§ PROBLEM: Reproduce the records below word for word, starting with the line that contains "Select the Wi-Fi Gateway field" and going on through the line that contains "click(418, 233)".

§ SUPPLIED DATA:
--------

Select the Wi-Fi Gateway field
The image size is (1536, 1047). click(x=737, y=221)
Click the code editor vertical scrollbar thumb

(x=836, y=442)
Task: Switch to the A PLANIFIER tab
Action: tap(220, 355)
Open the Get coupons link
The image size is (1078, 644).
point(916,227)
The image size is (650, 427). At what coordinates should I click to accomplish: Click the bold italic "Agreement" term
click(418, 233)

--------

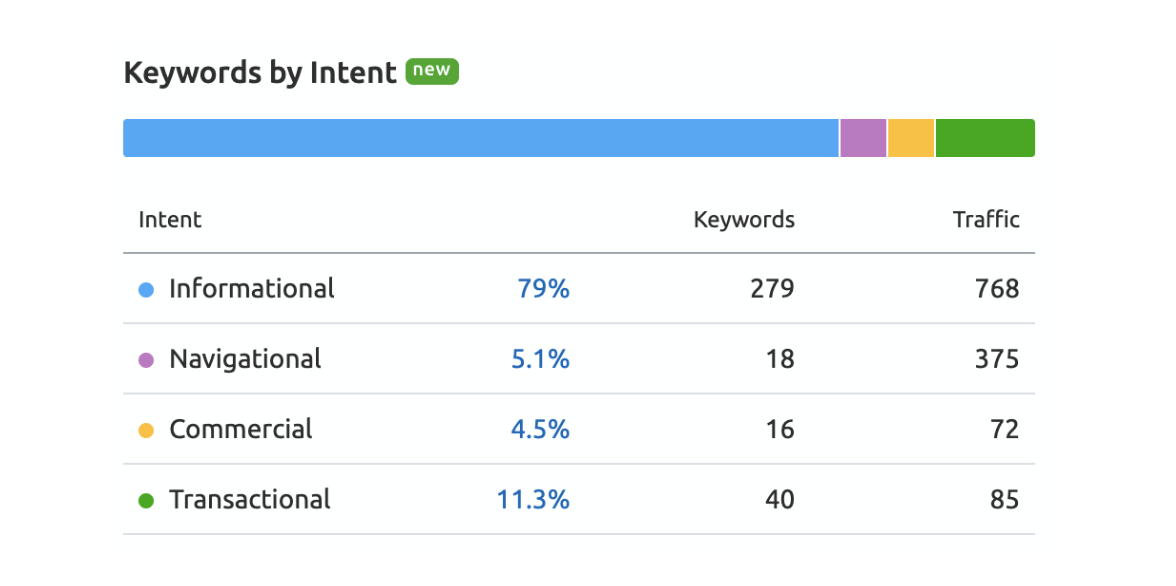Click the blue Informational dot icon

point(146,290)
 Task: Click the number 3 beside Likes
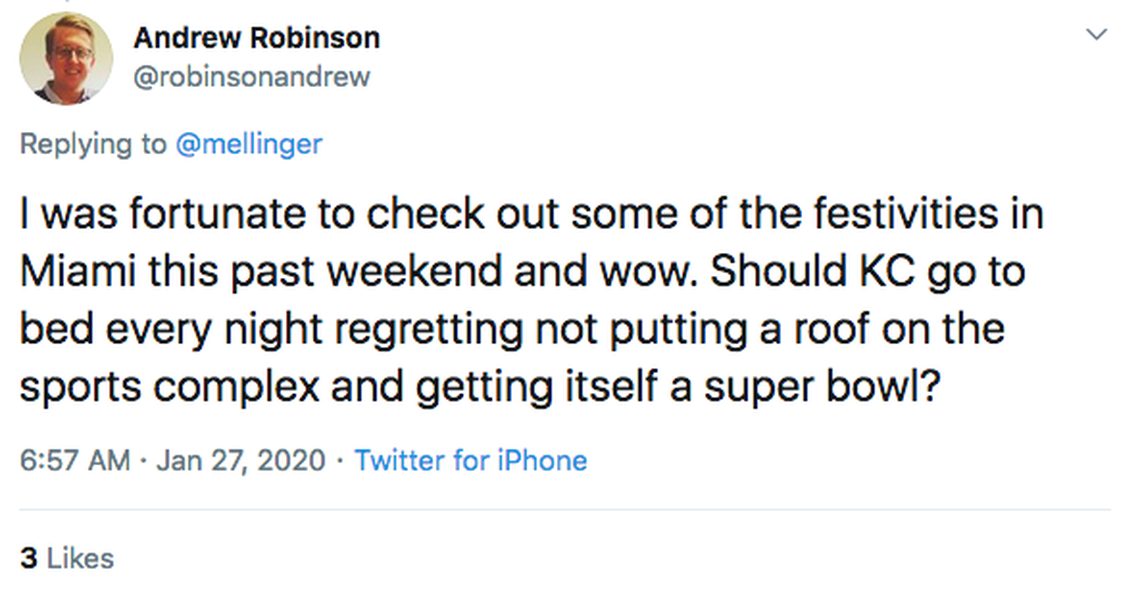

--------

§ WRITTEN RESPONSE:
Select the Wi-Fi Gateway field
The image size is (1536, 1047). click(x=737, y=221)
Click the code editor vertical scrollbar thumb

(x=836, y=442)
Task: Switch to the A PLANIFIER tab
Action: tap(220, 355)
Open the Get coupons link
The image size is (1078, 644).
point(916,227)
The image size is (650, 427). At what coordinates should I click to accomplish: Click the bold italic "Agreement" term
click(418, 233)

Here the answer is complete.